If your poor argument was applied to other businesses, say, grocery stores for
instance, it would be an act of theft to go into a grocery store and not buy
something or view the in-store ads. By your reckoning, you should then be
banned from entering that store. Stupid? Of course it is, but that's your
argument.

Here's a tip. If you want to make money, why not offer something of real value
to your visitors like a product or service. Provide content that is so good
that people will want to pay for it. That's called doing good business.

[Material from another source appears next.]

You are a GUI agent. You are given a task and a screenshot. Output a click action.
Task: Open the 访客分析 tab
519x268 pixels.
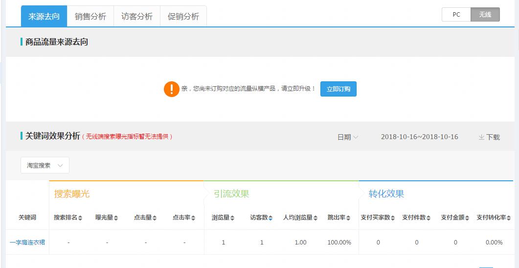pos(137,16)
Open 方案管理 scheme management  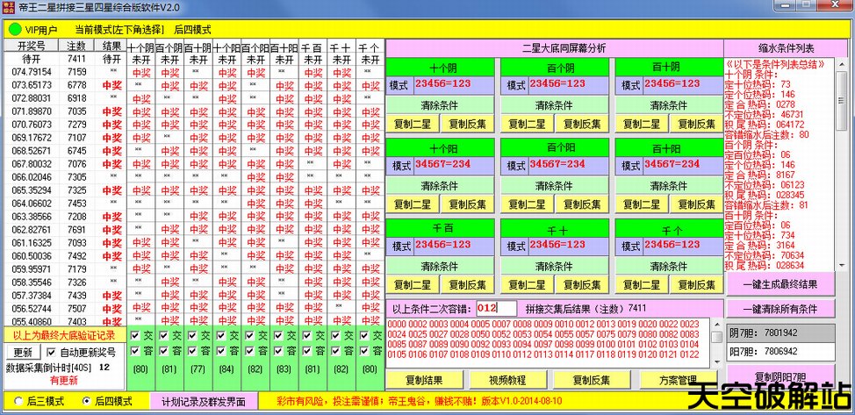pos(678,380)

Begging people to look at your ads for junk they neither want or need is
nothing but ad welfare._

I hadn't heard that argument, and I must say that I find myself agreeing with
it. On some level, the whole advertising system is a giant house of cards. I
have never heard of anyone buying anything from an ad they clicked on, yet ads
are so prevalent. At some point, businesses are going to stop throwing
invested money at worthless ads and instead are going to find other means for
promoting their products.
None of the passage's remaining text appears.